## Фрагмент текста

Жители малорусы, занимаются земледелием и рыболовством. Дубки их бегают деятельно по лиману и взморью, и весь улов очаковцы продают в Одессе, от которой городок лежит в 30 милях.
Здесь окончилось мое путешествие по Днепру, и я пустился странствовать по прибрежьям Днестра, поднявшись в самый дальний уголок по границе Бессарабии, Галиции и Буковины.
Касперовка
Верстах в десяти ниже, на мысе стоит селение Касперовка, замечательное большой каменной церковью, в которой помещается чудотворная икона Божией Матери. Икона эта долго находилась постоянно в Касперовке, куда из разных мест стекались верующие. Но бывший местный епархиальный начальник, архиепископ Иннокентий, постановил переносить ее в несколько городов и учредил при том торжественные процессии, с которыми и переносится икона в течение всего лета. Несут ее в Херсон, Алешки, Николаев, наконец, в Одессу привозят на пароход, ко¬торый нарочно снаряжается для этой цели. Тысячи народу следуют за процессией. Кроме того, в городах каждая церковь ходатайствует получить хоть на несколько дней икону, и при перенесении ее из храма в храм происходят те же церемонии с колокольным звоном. Икона возвращается в Касперовку зимой.
Богомольцы являются сюда, однако же, и в это время года, хотя в Касперовке нет не только постоялого двора, но и ни одной порядочной крестьян¬ской хаты, где бы можно было остановиться. Вообще Касперовка не может похвалиться благосостоянием. Имение это, принадлежавшее Касперову, перешло впоследствии к Сербину, но так странно, что последний владеет только землей, а крестьяне считаются за первым, который живет где-то в отсутствии. Владелец земли не дает ее чужим крестьянам, и бедняки нуждаются, не имя где ни посеять хлеба, ни выпасти скотину. Об имении тянется процесс, к которому более, нежели где-нибудь идет известная малорусская пословица: «паны дерутьця, а у мужыкив чубы болять».
Округа Станиславова
Против Касперовки, внизу, Днепра вливается гирлами в лиман, в мелком заливе которого ловится довольно рыбы. Отсюда по берегу лимана идут рыбные заводы до Станиславова и за Станиславов. Рыболовство производится способом, рассказанным мной при описании Рыбальчей, с той разницей, что промысел на этом берегу не столько представляет выгоды. К тому берегу «рыбнее», как говорят промышленники. Верстах в 15 лежит помещичья де¬ревня Софийское. Здесь производится порядочное рыболовство.

## Задание A
Приведите в виде нумерованного списка строки записей, начиная со строки с «Go to titania_dk's profile via username» и заканчивая строкой с «Action: click(x=48, y=142)» включительно, без пустых строк. Изображения в ответ не включайте.
Фрагмент текста и записи никак не связаны между собой.

## Записи датасета
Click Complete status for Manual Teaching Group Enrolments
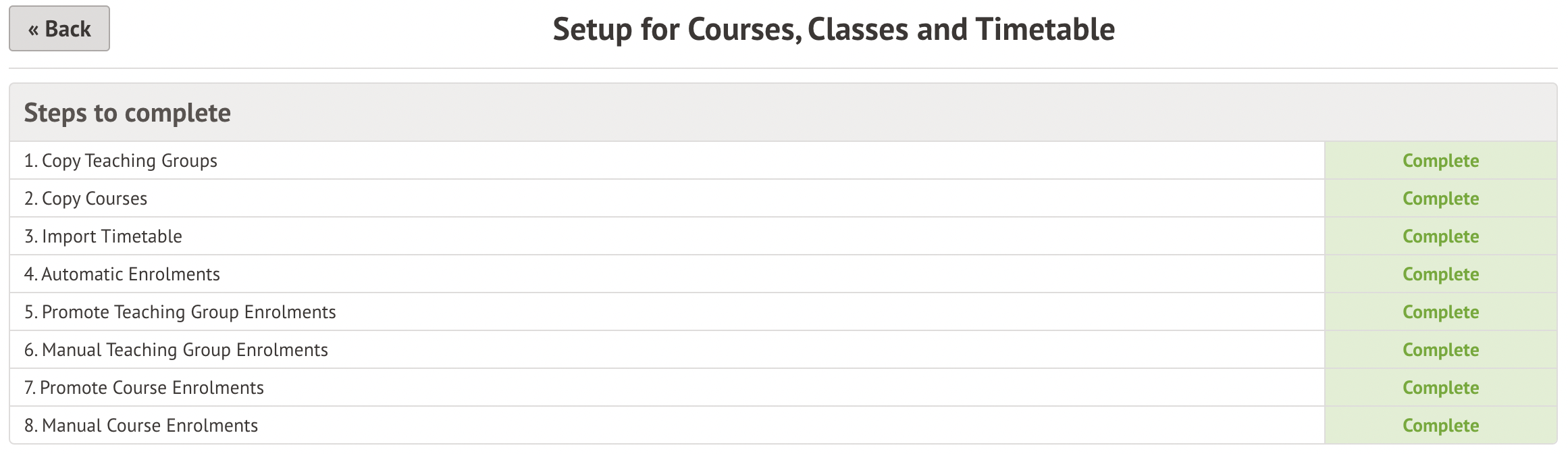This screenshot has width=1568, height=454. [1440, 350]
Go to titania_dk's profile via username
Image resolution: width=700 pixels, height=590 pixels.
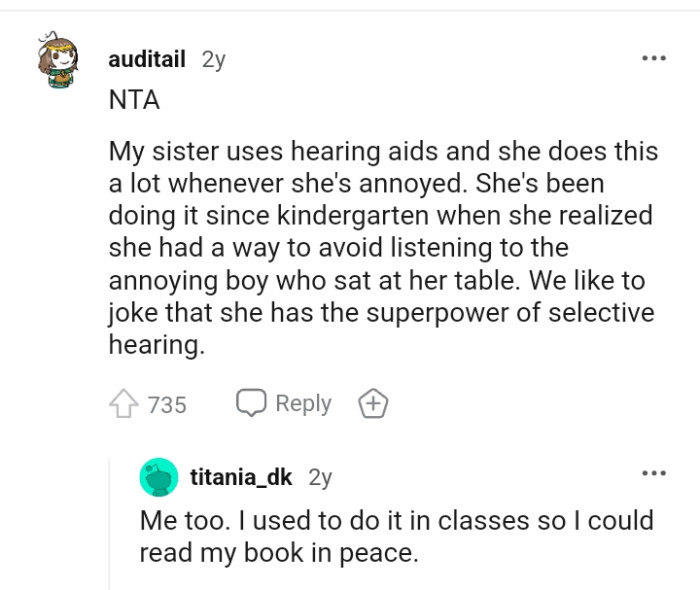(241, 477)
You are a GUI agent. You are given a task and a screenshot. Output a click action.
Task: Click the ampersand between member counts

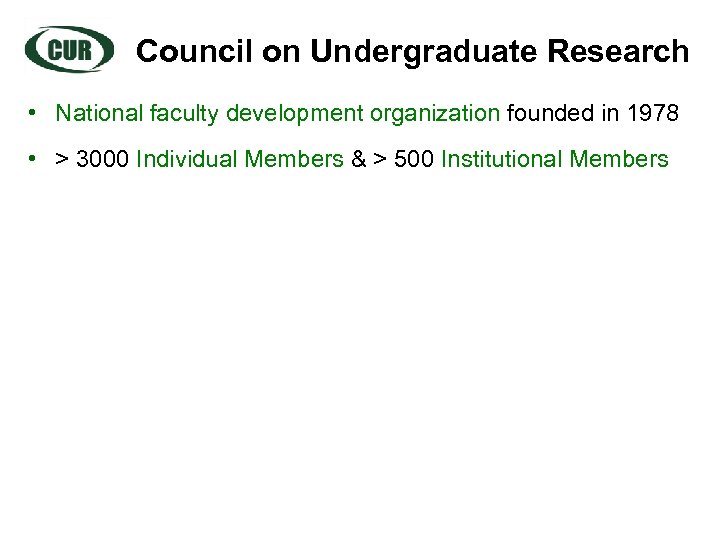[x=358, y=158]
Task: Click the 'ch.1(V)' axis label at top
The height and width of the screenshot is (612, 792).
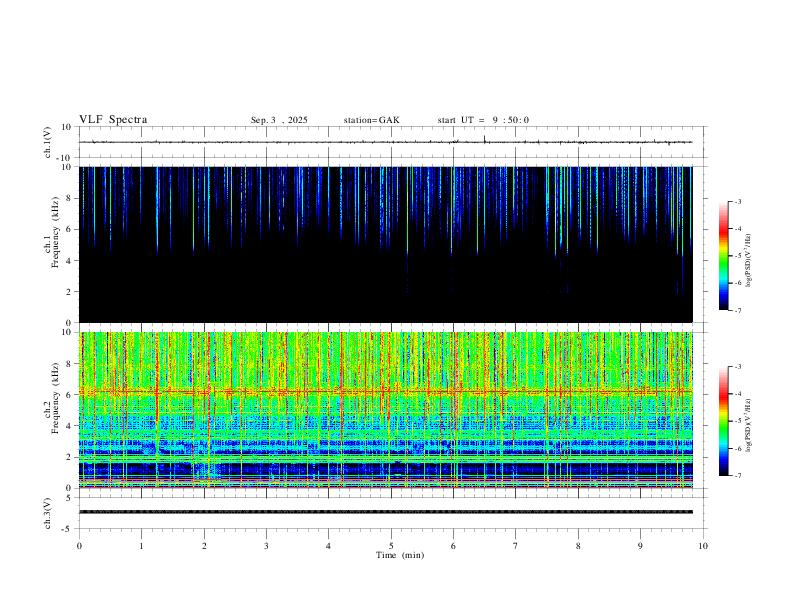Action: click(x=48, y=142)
...
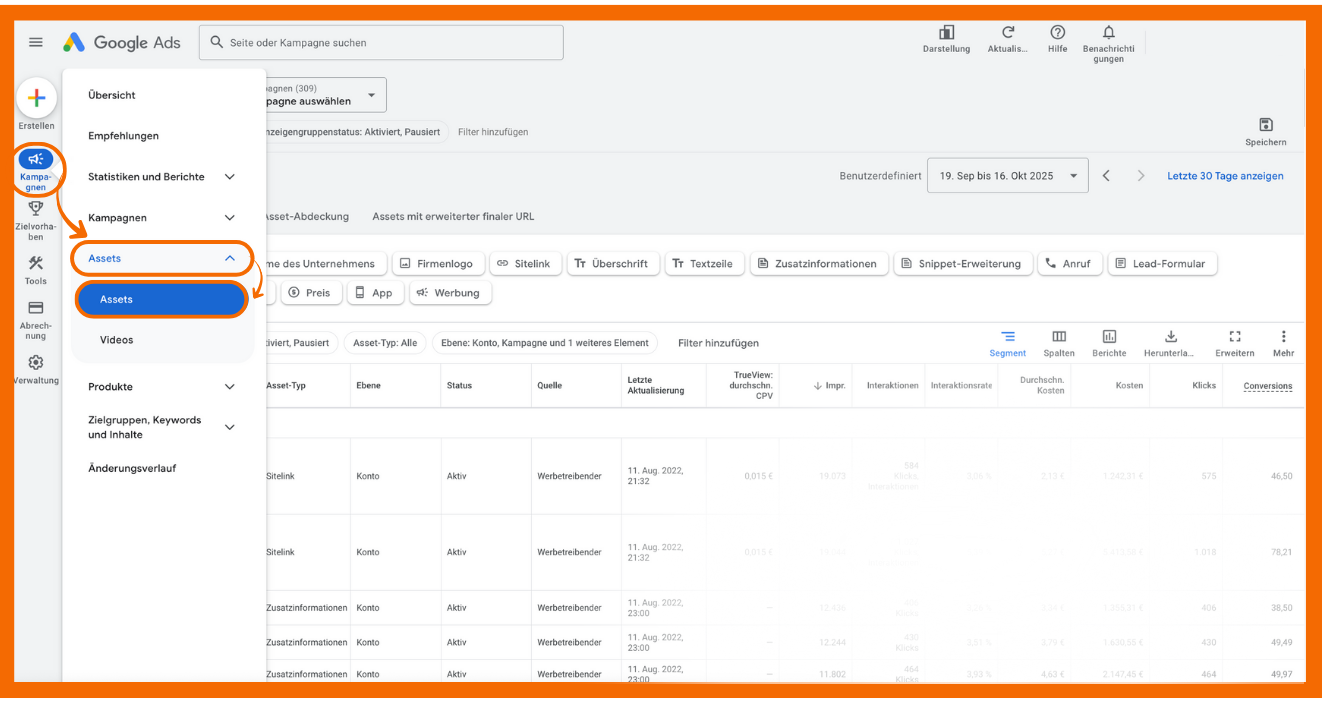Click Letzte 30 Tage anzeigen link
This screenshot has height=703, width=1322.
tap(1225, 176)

## Задание B
Кратко ответьте на вопросы по фрагменту текста.
(i) На каком расстоянии от Одессы лежит городок, жителей которого называют очаковцами?
(ii) В какое время года икона возвращается в Касперовку?
(iii) Как называется помещичья деревня, которая лежит верстах в 15?

## Результат A
1. Go to titania_dk's profile via username
2. Image resolution: width=700 pixels, height=590 pixels.
3. (241, 477)
4. You are a GUI agent. You are given a task and a screenshot. Output a click action.
5. Task: Click the ampersand between member counts
6. [x=358, y=158]
7. Task: Click the 'ch.1(V)' axis label at top
8. The height and width of the screenshot is (612, 792).
9. Action: click(x=48, y=142)

## Результат B
(i) В 30 милях.
(ii) Зимой.
(iii) Софийское.